This isn’t the first time the idea of petrol subsidy removal would be mooted. The Jonathan administration under which the incumbent Director General of the World Trade Organization, WTO, Dr Ngozi Okonjo-Iweala, served as Minister of Finance and Coordinating Minister of the Economy also had its fair share of mention in the saga. In fact, former President Jonathan said at that time severally that fuel subsidy was unsustainable and tried unsuccessfully to remove it.
In a video that went viral last week, Okonjo-Iweala is seen narrating how she spearheaded efforts to scrap payment of questionable subsidies and how beneficiaries viciously fought back, culminating in her mother’s kidnapping and demand for her resignation.
“My second example has to do with a very specific one in my country, the clean-up of the fuel scarcity regime in 2012 during my second stay as Finance Minister”, she narrates in the video.
“Nigeria has a physically challenging force of fuel regime, the country exports crude oil and imports fuel because their refineries are in a very bad shape and provides a subsidy for the refined oil as support.
“At the end of 2011, a total of N1.73tr, US $11b equivalent, was submitted as claims for subsidy by 143 marketers, who were importing the product.
“These numbers seemed horrendously large compared to what I had last when I was in government in 2006, which was close to $2b in subsidy.
“So, we decided to study these claims. We audited about $8.4b worth of claims and we found out $2.5b worth of fraud. That is, many of these marketers were trying to claim $2.5b fraudulently.
“With the full backing of the President and the Economic Team, we decided that we were not going to entertain these claims or to pay.
“The pressure from affected marketers was tremendous…not only to say we would not pay but also to say we would clean up the whole mechanism for the subsidy claims and put in place something more transparent, something clearer.

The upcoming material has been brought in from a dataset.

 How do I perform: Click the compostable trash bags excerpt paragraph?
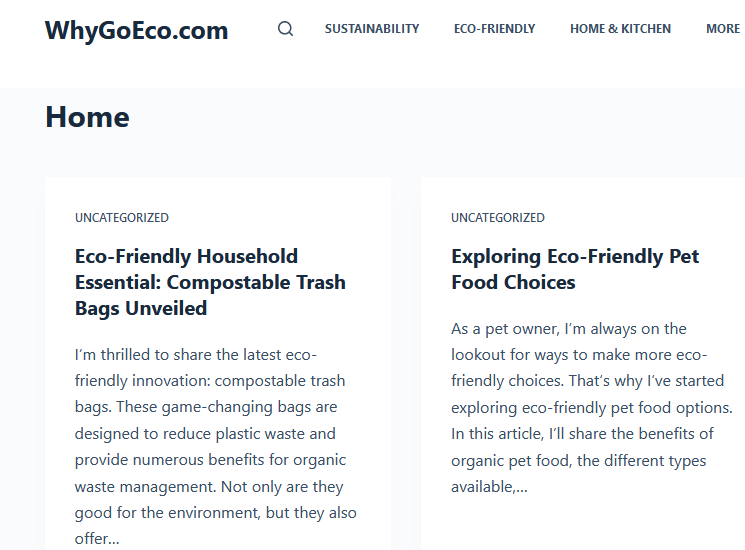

This did not go down well with them. “When we insisted on our position of non-payment and implementation of the new verification regime, these, and well-connected interests, were angered, and came to blame me personally for this. “There were personal consequences. My 83-year-old mother, a retired professor of sociology, was kidnapped by four young men and held for five days.
“She was totally terrified. She asked them why she had been kidnapped and they told her ‘Because your daughter, the Finance Minister, refused to pay oil marketers their dues’.
“The kidnappers, negotiating with my brother, demanded my resignation, publicly; that I should go on television, publicly and announce my resignation and depart from the country as a condition for my mother’s release.
“Needless to say these were some of the worst days of my life. Imagine when you are in a position, you want your parents, all of whom are here with you today, and your relatives to be proud of you. You want to be a source of good for your family.
“You can imagine how I felt, sitting there and thinking, just because of trying to do something right. To implement a policy that was good for the country, to lead to the taking of my mother’s life. These were some of the worst days of my life.
“With my father’s support and the firm resolve of the President, we all decided I should not give in to the blackmailers and I refused to resign.
“Following a manhunt for my mother by security agencies, she was able to make a dramatic escape after five days in captivity, where she was only given water and half of a sausage roll.
“So, here with the well-justified clean up and reform of a policy, but implemented in a dangerous reform environment where the losers in the reform, where the entrenched vested interests decided to fight back to derail implementation.
“The decision not to resign was a very difficult and risky one but, as it turned out, it worked.
“But on my down days, I ask myself, what if it hadn’t? What if they had gone ahead and murdered my mother, as she overheard them planning to do with one of the handlers on the phone? Could I have justified trading firmness on policy and standing up to blackmailers, implementing a good policy for my mother’s life? What decision would you have made?”